§ Exercise aim
Write the next part of the article about caterpillar droppings and anal combs, starting right after its last sentence.

§ Document section
════════

4 min read

Let's Talk About Anal Combs

Sounds like rain
caterpillar eating leaf
As soon as a caterpillar starts nibbling on a leaf it launches an unexpected cascade of events, photo by sandid from Pixabay

Have you ever had the experience of walking in the woods on a summer day and hearing a pitter-patter that sounds like rain?

What you're hearing is millions of caterpillars in the tree canopy pooping out a never-ending shower of tiny fecal pellets that hit the leaves and ground as they fall.

However, there's more to this story than a bunch of caterpillars pooping on the ground!

While many caterpillars simply walk around and poop off the edge of leaves as they feed, another group of caterpillars protect themselves by folding over, or rolling, the edges of leaves and sewing them shut with silk.

leaf-rolling caterpillar
A butterfly caterpillar building its leaf shelter. Photo from Good housekeeping: why do shelter-dwelling caterpillars fling their frass? by Martha Weiss in Ecology Letters, (2003) 6.

════════

§ Input data

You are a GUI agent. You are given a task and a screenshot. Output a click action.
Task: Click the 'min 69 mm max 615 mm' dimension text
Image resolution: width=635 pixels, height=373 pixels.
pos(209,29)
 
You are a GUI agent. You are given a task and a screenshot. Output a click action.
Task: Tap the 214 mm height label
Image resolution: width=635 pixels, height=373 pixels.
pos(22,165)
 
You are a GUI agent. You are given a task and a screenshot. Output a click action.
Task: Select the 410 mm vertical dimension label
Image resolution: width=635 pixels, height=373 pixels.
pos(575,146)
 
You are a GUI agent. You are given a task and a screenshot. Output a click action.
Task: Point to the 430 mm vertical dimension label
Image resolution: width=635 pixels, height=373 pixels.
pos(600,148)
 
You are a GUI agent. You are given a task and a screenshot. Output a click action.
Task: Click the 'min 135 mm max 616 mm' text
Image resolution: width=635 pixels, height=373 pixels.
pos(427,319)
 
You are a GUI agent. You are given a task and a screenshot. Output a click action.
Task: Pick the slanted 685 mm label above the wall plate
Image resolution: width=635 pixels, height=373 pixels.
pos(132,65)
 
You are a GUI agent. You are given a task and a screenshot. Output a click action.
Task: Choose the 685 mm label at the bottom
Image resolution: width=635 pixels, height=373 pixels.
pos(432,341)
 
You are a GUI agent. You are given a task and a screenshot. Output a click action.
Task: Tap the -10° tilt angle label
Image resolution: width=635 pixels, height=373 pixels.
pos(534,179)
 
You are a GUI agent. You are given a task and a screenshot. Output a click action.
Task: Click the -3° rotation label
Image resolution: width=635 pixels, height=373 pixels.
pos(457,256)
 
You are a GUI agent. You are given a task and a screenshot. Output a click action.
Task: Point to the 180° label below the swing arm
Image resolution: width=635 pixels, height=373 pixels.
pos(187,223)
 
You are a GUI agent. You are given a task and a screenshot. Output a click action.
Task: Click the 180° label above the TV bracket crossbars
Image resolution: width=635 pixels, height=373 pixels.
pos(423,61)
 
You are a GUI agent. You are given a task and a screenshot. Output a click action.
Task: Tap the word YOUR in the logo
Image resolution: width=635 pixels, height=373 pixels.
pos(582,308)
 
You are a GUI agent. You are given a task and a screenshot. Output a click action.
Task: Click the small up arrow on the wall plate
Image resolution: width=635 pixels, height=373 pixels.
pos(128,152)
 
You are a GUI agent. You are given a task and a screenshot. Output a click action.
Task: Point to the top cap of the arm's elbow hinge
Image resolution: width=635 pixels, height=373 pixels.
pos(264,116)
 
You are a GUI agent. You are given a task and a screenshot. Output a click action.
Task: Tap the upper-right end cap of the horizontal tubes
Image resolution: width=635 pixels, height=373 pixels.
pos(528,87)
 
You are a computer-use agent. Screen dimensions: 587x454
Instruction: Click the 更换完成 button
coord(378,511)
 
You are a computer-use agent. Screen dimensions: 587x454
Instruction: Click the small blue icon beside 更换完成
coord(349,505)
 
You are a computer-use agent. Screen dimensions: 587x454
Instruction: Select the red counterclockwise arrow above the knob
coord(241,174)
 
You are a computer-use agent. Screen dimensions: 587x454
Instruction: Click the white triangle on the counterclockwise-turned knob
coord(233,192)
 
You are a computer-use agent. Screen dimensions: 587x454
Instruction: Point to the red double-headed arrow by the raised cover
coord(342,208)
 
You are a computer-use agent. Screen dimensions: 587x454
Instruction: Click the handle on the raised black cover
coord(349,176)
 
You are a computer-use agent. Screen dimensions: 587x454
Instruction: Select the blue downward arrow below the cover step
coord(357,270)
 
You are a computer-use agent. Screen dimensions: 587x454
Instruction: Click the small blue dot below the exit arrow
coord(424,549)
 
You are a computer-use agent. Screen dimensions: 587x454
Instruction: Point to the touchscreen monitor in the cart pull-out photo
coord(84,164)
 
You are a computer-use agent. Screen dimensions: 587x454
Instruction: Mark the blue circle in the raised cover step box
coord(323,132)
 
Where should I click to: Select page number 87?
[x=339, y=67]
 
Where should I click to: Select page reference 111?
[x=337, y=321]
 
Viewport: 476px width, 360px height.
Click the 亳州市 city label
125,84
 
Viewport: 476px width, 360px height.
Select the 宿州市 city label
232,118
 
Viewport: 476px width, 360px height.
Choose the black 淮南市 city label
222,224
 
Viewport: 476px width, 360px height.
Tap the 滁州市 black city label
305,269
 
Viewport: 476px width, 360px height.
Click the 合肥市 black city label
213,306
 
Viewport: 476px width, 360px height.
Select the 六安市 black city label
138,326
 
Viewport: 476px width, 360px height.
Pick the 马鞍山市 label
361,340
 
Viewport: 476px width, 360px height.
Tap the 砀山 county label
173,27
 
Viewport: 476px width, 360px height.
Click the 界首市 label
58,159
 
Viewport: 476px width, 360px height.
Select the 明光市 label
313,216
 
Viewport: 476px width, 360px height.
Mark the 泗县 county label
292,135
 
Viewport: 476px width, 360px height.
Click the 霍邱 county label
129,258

════════

§ Response to the task
These so-called “leaf rollers” are a surprisingly large and successful group of caterpillars, including many species from 17 different families of moths and butterflies.

But leaf rollers also have a unique problem—they don’t leave their shelters, so they need a way to get rid of their poops.

The solution is a special structure called an anal comb that sits on the hard plate that covers the caterpillar's rear end.

(A) Looking on the anal comb from above. (C) Looking straight on at the anal comb (in blue circle), which points out and slightly upward at the rear of a caterpillar. Illustration from Faecal Firing in a Skipper Caterpillar is Pressure-Driven by Caveney et. al. in the Journal of Experimental Biology, January 1998.

What happens when a caterpillar finishes pooping is that the fecal pellet momentarily sits on the comb as the comb helps close the anus with a unique latching mechanism.

The caterpillar then rapidly raises its blood pressure until the latch springs open and the comb flings the fecal pellet with tremendous speed—up to three feet away from the caterpillar!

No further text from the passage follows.